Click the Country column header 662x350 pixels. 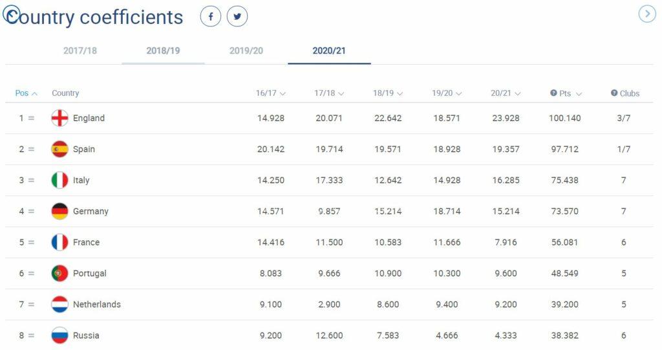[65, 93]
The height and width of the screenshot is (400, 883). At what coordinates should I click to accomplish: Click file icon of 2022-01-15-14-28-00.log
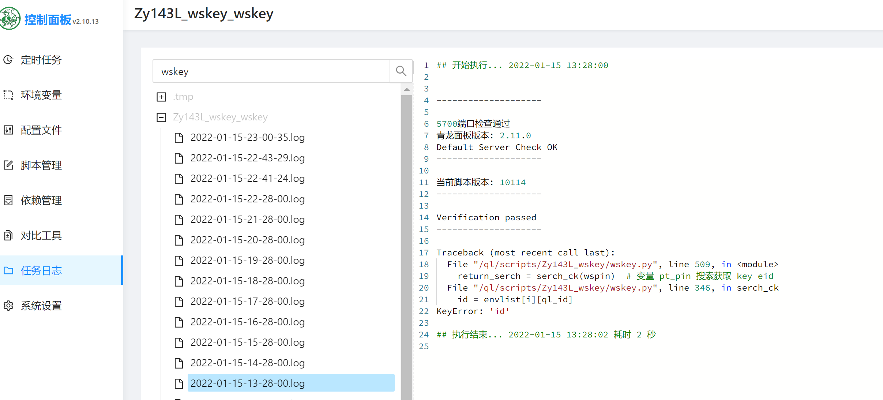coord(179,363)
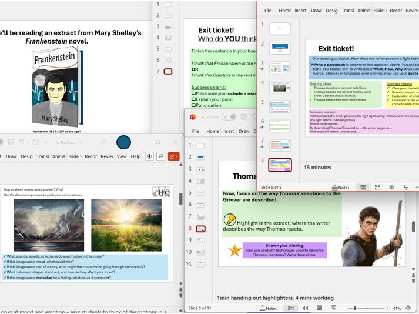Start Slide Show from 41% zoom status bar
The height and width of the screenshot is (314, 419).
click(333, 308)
------
- GOAL -
Find every line of the data above that contains the word "height", matching case exactly, and copy each such line in full.

- EXERCISE ANSWER -
The height and width of the screenshot is (400, 883). At what coordinates should I click to accomplish: Click file icon of 2022-01-15-14-28-00.log
The height and width of the screenshot is (314, 419).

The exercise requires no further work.